Nettle the wedding gift that brings me daily joy is a plant which arrived in a wooden planter amongst other plants. It survived various replantings and a house move and still going strong in my garden today after 21 years. It's huge now and makes me smile and reminds me of the giver. Had we been the sort to produce gift lists it would never have occurred to us to add it as it wasn't on our radar.

Nettleskeins · 04/05/2018 15:07

ditto, when ds1 was christened someone sent him a dwarf fruit tree. It has survived all sorts of places in our garden (and at one point we even tried to throw it out, but six months without even any compost it hung on for dear life and threw out shoots in spring after a winter in the compost area Blush) I never would have chosen it, but there is it, 18 years later, someone's thought for him which I can put a name and face to.

Yura · 04/05/2018 15:26

I'm not a control freak, but we live in a small house and move for work frequeny. "things" are in 90% of cases clutter that complicate my life and cost me time to get rid off. I don't want them, I ask for no presents. We still get presents, and it is a pain. In the last 10 years, it all went to bin, charity shop or ebay. Some are still in the attic, and i need to make the time to get rid of them.
i respect people's wishes, so i give them what they ask for.
If you have a house with loads of storage and stay put for years, stuff might come in handy one day. it is unlikely though.
an optional, freely chosen gift that costs the recipient time and efford is NOT a gift if the giver knew it wasn't wanted (which is the case if you go off list and don't ask).

LaurieMarlow · 04/05/2018 16:30

It's not at all about being a control freak. It's mostly just practical.

I don't think posters are engaging with the idea that many people nowadays live in tiny houses with little storage.

A good friend of mine recently got married. She lives in a minuscule, rented, 1 bed apartment in New York. For her wedding present I contributed to her honeymoon, which was what she politely requested, if people wanted to give a gift. I was delighted to do that.

To have given her a vase in these circumstances would have been idiotic.

HesterShaw · 04/05/2018 19:45

For my part I don’t refer to people’s gifts as “tat”. When we got married we got a wide variety of things and were grateful for all of them, even those we have no use for, and everyone got a detailed thank you card within a few weeks.

Cor, you must be a really amazing person! Because no one who asked for had money as a gift EVER thanked the giver Hmm

MissConductUS · 04/05/2018 20:38

She lives in a minuscule, rented, 1 bed apartment in New York.

Almost all NY'ers do. For us the funniest thing about watching TV shows set in NYC is the huge 2,000 square foot apartments the 20 somethings live in.
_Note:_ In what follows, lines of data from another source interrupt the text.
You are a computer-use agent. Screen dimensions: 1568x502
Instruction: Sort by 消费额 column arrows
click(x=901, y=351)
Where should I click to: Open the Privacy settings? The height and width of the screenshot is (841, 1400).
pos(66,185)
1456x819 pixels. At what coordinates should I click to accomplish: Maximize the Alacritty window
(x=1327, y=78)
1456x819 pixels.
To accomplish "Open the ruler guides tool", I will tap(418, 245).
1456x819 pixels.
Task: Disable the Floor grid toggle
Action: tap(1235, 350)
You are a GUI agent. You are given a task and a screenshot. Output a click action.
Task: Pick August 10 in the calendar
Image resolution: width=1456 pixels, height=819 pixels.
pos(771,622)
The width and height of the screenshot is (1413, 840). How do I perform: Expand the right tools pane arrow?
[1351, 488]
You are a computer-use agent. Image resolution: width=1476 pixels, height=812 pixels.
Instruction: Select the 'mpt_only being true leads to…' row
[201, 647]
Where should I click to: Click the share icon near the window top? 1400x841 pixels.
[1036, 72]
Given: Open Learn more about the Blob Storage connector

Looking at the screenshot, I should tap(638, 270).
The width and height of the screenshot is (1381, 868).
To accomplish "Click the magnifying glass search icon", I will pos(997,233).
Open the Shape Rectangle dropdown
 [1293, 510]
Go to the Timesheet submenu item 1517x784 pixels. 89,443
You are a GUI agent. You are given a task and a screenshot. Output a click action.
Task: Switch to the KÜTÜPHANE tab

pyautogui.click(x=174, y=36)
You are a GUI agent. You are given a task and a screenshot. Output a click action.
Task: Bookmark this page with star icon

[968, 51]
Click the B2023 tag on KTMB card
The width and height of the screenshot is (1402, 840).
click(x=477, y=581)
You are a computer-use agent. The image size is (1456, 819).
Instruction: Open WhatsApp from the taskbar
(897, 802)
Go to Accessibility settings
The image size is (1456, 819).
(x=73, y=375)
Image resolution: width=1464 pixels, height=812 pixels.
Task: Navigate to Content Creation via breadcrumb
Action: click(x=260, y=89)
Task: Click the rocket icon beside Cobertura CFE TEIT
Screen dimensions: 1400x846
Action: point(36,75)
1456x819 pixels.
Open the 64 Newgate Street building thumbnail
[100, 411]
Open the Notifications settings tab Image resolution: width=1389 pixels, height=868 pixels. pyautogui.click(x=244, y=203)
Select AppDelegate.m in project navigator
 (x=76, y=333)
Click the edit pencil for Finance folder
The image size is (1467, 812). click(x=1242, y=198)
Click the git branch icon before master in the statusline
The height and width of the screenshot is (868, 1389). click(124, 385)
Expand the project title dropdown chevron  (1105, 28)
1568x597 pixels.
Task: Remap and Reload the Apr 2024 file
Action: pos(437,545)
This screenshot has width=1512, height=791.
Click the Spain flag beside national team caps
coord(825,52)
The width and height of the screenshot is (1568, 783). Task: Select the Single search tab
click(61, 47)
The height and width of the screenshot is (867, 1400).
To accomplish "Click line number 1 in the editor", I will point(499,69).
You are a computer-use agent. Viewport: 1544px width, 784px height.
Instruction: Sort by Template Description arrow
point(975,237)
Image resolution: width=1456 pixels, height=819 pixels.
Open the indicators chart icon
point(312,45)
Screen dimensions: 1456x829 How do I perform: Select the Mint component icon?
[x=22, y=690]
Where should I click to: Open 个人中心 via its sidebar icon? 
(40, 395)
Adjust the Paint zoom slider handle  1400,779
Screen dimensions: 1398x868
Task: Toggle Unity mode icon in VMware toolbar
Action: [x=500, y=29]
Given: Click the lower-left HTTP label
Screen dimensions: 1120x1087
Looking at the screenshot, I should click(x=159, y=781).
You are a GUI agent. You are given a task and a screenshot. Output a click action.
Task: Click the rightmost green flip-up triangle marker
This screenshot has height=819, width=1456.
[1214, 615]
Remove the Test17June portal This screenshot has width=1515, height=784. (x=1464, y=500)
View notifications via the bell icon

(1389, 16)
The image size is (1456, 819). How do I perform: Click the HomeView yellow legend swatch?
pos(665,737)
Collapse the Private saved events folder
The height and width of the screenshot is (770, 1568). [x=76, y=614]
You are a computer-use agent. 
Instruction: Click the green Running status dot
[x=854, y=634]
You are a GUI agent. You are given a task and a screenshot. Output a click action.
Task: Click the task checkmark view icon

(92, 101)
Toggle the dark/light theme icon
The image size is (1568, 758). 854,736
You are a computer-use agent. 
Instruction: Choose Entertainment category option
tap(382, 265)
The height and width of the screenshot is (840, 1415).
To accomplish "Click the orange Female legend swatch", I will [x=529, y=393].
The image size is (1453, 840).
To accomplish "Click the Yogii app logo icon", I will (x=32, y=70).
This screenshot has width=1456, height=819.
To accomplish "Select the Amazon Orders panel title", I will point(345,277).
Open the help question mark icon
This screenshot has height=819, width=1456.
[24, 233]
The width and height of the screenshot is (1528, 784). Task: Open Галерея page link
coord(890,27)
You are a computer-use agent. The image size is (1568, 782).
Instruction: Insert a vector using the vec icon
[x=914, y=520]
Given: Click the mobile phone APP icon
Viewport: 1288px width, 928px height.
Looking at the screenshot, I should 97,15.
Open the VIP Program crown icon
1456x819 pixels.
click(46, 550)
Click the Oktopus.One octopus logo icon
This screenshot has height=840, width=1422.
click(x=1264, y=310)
Only in their dreams they could afford an apartment like that.

ClopChops · 04/05/2018 20:50

@hestershaw

Slightly odd reaction. If you read my posts I have actually been defending people asking for cash. You’ll also see I haven’t ever suggested they are ungrateful or haven’t thanked people (quite the opposite)

Specifically I was responding to a poster saying me referring to gifts as tat said more about me than anyone else, the same poster who implied I had never heard of being gracious. The rest of my post went on to say that I don’t think suggesting a preference for cash or a particular gift is ungrateful. Not sure what I did to prompt the sarcastic reaction.